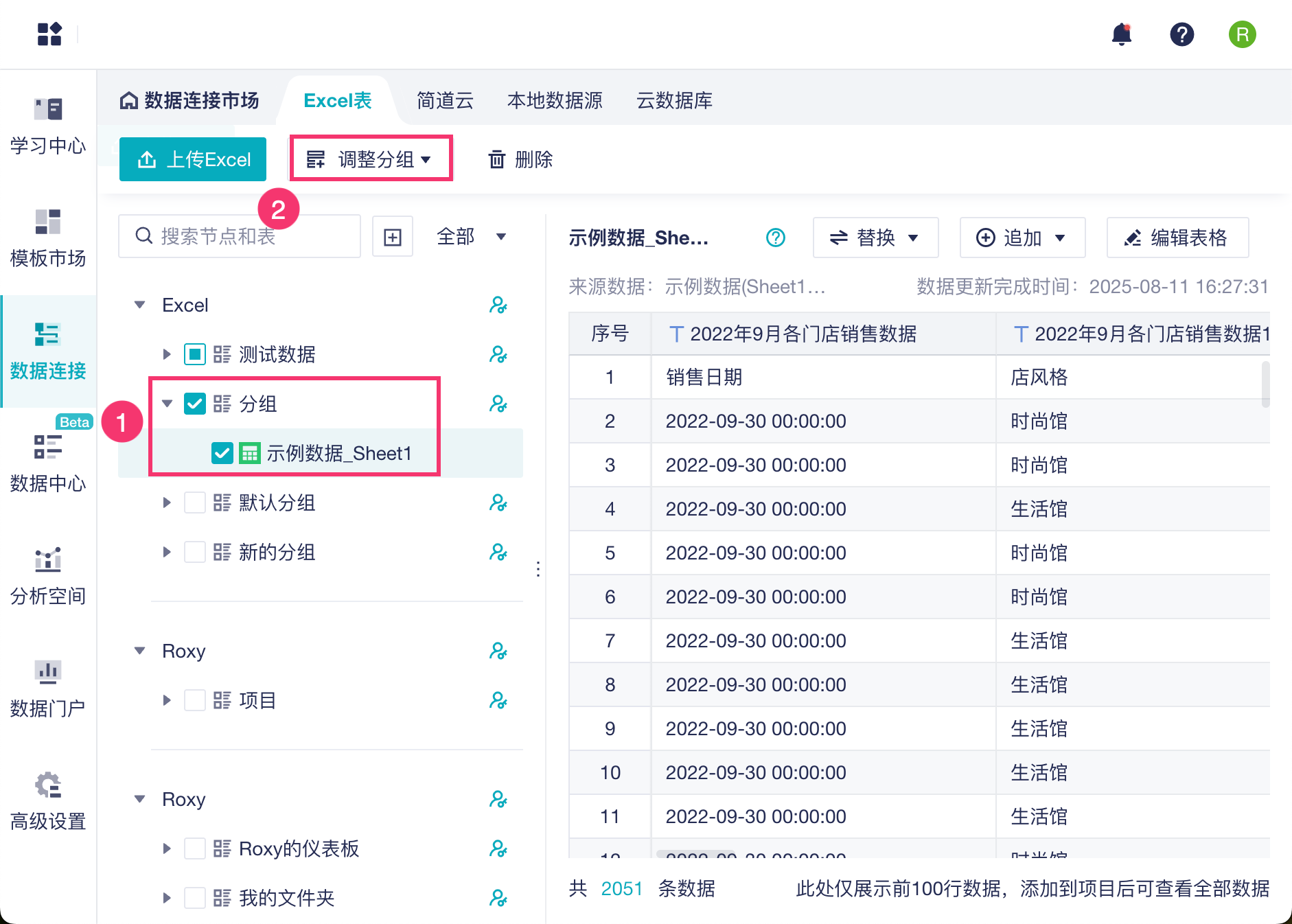Check the 默认分组 checkbox
The width and height of the screenshot is (1292, 924).
pos(195,503)
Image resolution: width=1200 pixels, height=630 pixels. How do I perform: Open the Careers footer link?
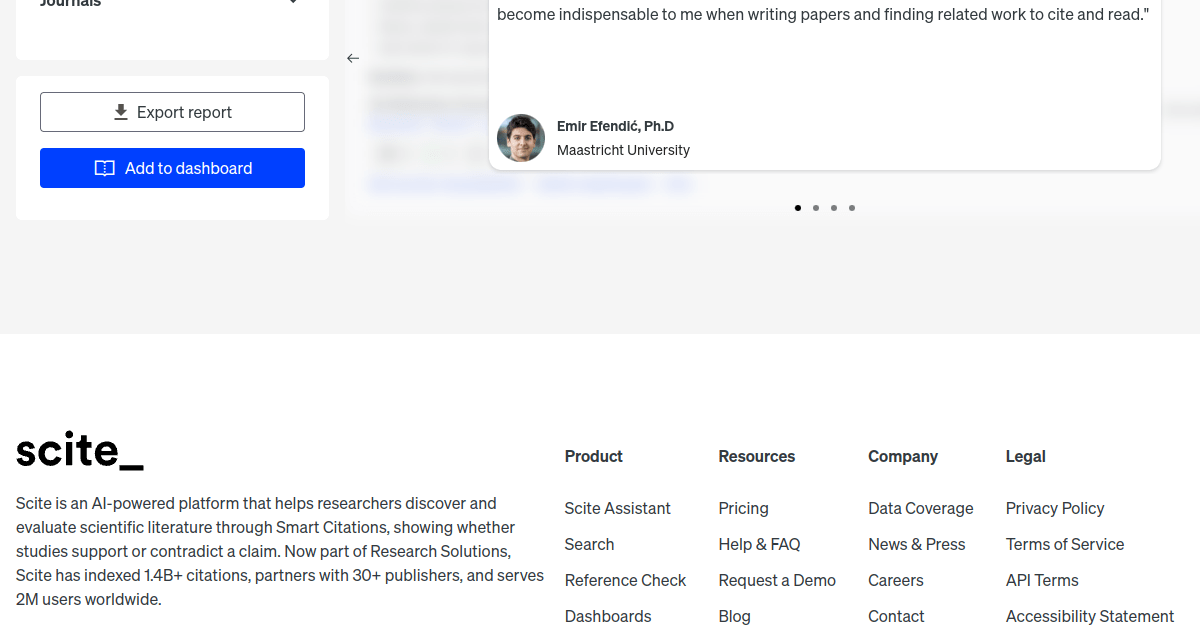point(896,580)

____

▶ **EXERCISE DESCRIPTION**
Only the lines from the one with "Image resolution: width=1200" through the last line of the listing belong in your answer; copy them exactly and skip the pictures.

▶ **RESPONSE AREA**
Image resolution: width=1200 pixels, height=630 pixels. How do I perform: Open the Careers footer link?
point(896,580)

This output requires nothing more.